XIV. CHS: Medium: Collaborative Research: Scalable Integration of Data-Driven and Model-Based Methods for Large Vocabulary Sign Recognition and Search
#17634866, 1763523, 1763569 August 1, 2018 - July 31, 2022 Boston University: C. Neidle, P.I. ($300,023) Rutgers University: D. Metaxas, P.I. ($689,999) RIT: M. Huenerfauth, P.I. ($209,896)	https://www.nsf.gov/awardsearch/showAward?AWD_ID=1763486 This research will create a framework that will enable the development of a user-friendly, video-based sign-lookup interface, for use with online ASL video dictionaries and resources, and for facilitation of ASL annotation. Input will consist of either a webcam recording of a sign by the user, or user identification of the start and end frames of a sign from a digital video. To test the efficacy of the new tools in real-world applications, the team will partner with the leading producer of pedagogical materials for ASL instruction in high schools and colleges, which is developing the first multimedia ASL dictionary with video-based ASL definitions for signs. The lookup interface will be used experimentally to search the ASL dictionary in ASL classes at Boston University and RIT. Project outcomes will revolutionize how deaf children, students learning ASL, or families with deaf children search ASL dictionaries. They will accelerate research on ASL linguistics and technology, by increasing efficiency, accuracy, and consistency of annotations of ASL videos through video-based sign lookup. And they will lay the groundwork for future technologies to benefit deaf users, such as search by video example through ASL video collections, or ASL-to-English translation, for which sign-recognition is a precursor. The new linguistically annotated video data and software tools will be shared publicly, for use by others in linguistic and computer science research, as well as in education. This research will strategically combine state-of-the-art computer vision, machine-learning methods, and linguistic modeling. It will leverage the team's existing publicly shared ASL corpora and Sign Bank - linguistically annotated and categorized video recordings produced by native signers - which will be augmented to meet the requirements of this project. See https://www.nsf.gov/awardsearch/showAward?AWD_ID=1763486 for resulting publications.

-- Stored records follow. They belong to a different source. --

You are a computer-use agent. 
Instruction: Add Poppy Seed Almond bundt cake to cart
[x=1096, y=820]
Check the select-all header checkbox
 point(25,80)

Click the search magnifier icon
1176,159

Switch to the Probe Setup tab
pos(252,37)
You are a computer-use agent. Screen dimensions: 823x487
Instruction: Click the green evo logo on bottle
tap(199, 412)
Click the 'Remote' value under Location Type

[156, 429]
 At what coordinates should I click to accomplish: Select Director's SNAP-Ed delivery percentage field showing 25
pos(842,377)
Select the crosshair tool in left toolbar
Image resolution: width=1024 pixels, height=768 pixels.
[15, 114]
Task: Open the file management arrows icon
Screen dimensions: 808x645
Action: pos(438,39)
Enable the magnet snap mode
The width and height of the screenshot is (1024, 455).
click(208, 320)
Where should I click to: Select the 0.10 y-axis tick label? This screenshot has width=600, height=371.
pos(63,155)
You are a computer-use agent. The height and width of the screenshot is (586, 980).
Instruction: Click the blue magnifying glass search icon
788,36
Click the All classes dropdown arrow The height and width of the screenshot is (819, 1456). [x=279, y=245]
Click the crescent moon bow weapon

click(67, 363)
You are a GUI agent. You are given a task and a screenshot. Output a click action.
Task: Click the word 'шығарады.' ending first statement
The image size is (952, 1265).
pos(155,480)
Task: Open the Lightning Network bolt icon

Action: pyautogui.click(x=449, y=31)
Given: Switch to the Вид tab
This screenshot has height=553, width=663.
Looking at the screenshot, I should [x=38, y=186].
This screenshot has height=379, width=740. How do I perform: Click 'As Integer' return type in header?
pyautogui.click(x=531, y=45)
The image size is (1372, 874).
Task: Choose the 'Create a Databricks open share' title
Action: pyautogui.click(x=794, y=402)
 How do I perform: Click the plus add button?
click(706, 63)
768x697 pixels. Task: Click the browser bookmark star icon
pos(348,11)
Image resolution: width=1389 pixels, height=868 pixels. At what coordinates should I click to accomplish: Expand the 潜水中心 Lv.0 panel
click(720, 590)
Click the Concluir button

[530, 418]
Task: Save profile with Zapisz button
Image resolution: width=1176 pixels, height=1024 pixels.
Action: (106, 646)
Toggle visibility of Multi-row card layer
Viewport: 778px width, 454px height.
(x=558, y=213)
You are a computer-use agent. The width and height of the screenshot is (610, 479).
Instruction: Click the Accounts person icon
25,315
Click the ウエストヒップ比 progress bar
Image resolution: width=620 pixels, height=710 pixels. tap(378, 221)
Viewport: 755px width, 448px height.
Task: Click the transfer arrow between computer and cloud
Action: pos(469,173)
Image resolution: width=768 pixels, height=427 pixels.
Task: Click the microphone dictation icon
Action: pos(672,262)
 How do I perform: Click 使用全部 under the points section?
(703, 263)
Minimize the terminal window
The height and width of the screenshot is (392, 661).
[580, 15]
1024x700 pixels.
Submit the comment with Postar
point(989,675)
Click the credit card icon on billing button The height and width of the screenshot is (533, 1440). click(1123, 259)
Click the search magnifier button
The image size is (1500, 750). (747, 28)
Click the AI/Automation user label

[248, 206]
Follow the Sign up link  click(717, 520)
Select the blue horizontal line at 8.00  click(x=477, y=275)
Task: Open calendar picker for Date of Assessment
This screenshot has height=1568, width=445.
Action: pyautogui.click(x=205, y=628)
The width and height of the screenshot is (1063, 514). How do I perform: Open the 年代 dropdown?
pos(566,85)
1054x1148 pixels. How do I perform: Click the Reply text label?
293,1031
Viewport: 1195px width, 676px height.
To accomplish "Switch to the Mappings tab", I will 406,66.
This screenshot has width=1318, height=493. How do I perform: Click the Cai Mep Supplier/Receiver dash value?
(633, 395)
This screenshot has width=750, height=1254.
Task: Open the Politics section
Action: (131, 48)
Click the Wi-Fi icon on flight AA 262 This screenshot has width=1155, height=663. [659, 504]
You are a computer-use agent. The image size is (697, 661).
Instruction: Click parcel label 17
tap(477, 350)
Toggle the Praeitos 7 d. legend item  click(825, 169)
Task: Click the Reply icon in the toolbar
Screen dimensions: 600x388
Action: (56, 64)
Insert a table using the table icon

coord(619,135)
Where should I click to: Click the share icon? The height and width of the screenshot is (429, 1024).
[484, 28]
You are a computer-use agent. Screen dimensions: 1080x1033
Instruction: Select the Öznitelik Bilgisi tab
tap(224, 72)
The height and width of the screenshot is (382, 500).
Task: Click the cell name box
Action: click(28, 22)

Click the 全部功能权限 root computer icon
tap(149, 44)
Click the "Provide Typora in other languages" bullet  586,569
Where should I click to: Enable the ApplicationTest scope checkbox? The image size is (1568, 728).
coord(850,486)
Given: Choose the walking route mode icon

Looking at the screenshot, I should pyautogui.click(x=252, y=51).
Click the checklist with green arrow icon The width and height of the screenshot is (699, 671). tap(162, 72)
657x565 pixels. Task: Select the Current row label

XV. NSF Convergence Accelerator [Phase I]--Track D: Data & AI Methods for Modeling Facial Expressions in Language with Applications to Privacy for the Deaf, ASL Education & Linguistic Research
#2040638 September 15, 2000 - May 31, 2022 award to: Rutgers University: D. Metaxas, P.I. , M. D'Imperio, co-P.I. ($960,00); with subcontracts to Boston University: C. Neidle, P.I. ($213,342) and to RIT: M. Huenerfauth, P.I.	https://www.nsf.gov/awardsearch/showAward?AWD_ID=2040638 The NSF Convergence Accelerator supports use-inspired, team-based, multidisciplinary efforts that address challenges of national importance and will produce deliverables of value to society in the near future. This award will support development of “Data & AI Methods for Modeling Facial Expressions in Language with Applications to Privacy for the Deaf, ASL Education & Linguistic Research.” Facial expressions and head gestures constitute an essential component of signed languages such as American Sign Language (ASL), which is the primary means of communication for over 500,000 people in the United States and the third most studied "foreign" language in the US. They also play an important role in spoken languages, but this has been much less well studied for spoken languages, in part because of the lack of analytic tools for analysis. The team of linguists, computer scientists, deaf and hearing experts on ASL, and industry partners will address research and societal challenges through three types of deliverables targeted to diverse user and research communities. They will develop: 1. Tools to facilitate and accelerate research into the role of facial expressions in both signed and spoken languages. 2. An application to help ASL second-language learners produce the facial expressions and head gestures that convey grammatical information in the language. This is one of the most challenging aspects of second language acquisition of ASL. 3. An application to enable ASL users to have private conversations about sensitive topics, by de-identifying the signer in video communications while preserving the essential linguistic information expressed non-manually (through use of 4-dimensional face-tracking algorithms to separate facial geometry from facial movement and expression). This last deliverable addresses a real problem for ASL users who seek private communication in their own language. Obscuring the face is not an option for hiding the signer’s identity, since critical linguistic information expressed non-manually would be lost. See https://www.nsf.gov/awardsearch/showAward?AWD_ID=2040638 for resulting publications.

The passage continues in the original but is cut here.